### DATA FOR ANALYSIS
★ ★ ★ ★ ★

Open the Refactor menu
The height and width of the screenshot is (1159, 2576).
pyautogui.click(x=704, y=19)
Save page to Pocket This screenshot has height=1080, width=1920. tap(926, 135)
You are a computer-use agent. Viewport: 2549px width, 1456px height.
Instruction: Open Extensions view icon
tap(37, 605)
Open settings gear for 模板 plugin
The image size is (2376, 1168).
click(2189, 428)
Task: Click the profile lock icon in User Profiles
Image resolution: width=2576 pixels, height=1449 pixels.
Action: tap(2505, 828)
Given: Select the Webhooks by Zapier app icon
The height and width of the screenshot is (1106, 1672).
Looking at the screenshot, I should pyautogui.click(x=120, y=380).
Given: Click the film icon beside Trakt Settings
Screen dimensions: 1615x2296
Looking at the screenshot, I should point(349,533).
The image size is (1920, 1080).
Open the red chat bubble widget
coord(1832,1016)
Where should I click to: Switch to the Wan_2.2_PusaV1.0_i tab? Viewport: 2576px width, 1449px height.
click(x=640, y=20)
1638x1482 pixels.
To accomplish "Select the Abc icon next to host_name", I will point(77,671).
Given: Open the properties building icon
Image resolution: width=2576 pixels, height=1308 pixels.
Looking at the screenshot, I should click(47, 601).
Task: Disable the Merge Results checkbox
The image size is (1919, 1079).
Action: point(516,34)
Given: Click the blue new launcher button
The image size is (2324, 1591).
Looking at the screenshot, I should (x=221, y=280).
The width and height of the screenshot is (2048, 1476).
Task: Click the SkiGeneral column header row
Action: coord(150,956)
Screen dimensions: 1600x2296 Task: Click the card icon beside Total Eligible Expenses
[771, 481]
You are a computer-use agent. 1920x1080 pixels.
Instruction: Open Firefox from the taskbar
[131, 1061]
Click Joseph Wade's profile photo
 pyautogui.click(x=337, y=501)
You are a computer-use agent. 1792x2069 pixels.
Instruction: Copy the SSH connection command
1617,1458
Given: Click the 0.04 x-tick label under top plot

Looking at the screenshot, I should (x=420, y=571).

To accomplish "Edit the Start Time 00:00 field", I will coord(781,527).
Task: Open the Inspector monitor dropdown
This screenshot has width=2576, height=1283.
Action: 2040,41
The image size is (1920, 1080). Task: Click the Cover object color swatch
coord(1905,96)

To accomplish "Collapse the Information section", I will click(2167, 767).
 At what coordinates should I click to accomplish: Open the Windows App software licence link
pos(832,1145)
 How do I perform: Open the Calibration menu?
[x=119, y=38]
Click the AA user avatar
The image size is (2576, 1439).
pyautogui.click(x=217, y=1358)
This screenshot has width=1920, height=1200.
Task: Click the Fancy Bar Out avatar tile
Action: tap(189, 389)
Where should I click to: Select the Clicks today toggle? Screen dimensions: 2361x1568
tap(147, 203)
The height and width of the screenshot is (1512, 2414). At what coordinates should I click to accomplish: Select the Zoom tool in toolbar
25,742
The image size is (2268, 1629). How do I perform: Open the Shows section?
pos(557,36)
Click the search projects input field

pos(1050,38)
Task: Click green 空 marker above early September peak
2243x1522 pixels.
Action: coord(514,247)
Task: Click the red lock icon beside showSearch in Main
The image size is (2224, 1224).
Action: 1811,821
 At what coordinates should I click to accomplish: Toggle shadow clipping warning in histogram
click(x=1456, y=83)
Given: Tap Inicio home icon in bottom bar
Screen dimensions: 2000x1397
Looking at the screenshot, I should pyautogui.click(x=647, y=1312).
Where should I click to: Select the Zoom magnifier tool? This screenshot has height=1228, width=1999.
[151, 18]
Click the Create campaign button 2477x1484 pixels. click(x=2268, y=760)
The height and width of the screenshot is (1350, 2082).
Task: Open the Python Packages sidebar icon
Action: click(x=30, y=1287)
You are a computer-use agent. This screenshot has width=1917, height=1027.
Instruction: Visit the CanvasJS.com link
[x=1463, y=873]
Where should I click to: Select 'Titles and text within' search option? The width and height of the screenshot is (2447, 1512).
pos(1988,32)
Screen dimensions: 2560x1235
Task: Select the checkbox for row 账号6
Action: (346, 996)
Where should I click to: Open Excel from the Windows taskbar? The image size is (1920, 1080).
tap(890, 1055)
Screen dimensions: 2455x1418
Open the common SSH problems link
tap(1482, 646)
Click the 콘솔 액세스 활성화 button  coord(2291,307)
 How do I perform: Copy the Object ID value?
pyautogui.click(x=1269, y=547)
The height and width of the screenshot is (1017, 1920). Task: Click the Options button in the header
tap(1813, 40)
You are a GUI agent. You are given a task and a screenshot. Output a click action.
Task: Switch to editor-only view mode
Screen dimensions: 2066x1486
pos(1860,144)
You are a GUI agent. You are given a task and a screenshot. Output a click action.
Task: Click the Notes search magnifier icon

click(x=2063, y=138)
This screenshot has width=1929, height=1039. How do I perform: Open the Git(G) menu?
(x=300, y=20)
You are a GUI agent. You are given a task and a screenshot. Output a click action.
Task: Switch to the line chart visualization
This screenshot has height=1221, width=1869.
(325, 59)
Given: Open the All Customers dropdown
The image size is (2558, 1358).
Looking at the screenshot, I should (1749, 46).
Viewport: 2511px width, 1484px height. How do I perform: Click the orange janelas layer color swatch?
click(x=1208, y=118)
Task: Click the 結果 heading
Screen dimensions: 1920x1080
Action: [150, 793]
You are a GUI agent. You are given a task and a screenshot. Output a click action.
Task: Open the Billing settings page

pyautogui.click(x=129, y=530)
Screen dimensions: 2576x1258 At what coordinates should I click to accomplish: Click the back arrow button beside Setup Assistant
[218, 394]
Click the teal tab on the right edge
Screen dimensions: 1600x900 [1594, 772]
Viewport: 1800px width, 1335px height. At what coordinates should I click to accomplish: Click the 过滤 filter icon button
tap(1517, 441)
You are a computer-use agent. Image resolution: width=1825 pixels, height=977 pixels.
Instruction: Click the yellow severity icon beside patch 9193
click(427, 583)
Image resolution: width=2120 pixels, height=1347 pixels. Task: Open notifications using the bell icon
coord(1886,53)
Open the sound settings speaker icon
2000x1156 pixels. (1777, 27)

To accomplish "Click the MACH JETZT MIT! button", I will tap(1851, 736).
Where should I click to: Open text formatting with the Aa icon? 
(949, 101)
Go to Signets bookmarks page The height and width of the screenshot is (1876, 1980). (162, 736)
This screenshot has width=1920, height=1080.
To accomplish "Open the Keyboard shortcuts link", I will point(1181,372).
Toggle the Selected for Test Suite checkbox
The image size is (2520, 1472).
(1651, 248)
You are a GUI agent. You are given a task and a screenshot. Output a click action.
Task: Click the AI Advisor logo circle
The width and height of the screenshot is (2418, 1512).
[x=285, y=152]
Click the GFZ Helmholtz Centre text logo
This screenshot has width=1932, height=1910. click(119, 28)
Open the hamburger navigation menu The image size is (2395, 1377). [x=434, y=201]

★ ★ ★ ★ ★

### TASK DETAILS
Every line of the listing above that contains "computer" is to be copied.

### THE COMPLETED TASK
You are a computer-use agent. Viewport: 2549px width, 1456px height.
You are a computer-use agent. 1920x1080 pixels.
You are a computer-use agent. 1792x2069 pixels.
You are a computer-use agent. This screenshot has width=1917, height=1027.
You are a computer-use agent. Image resolution: width=1825 pixels, height=977 pixels.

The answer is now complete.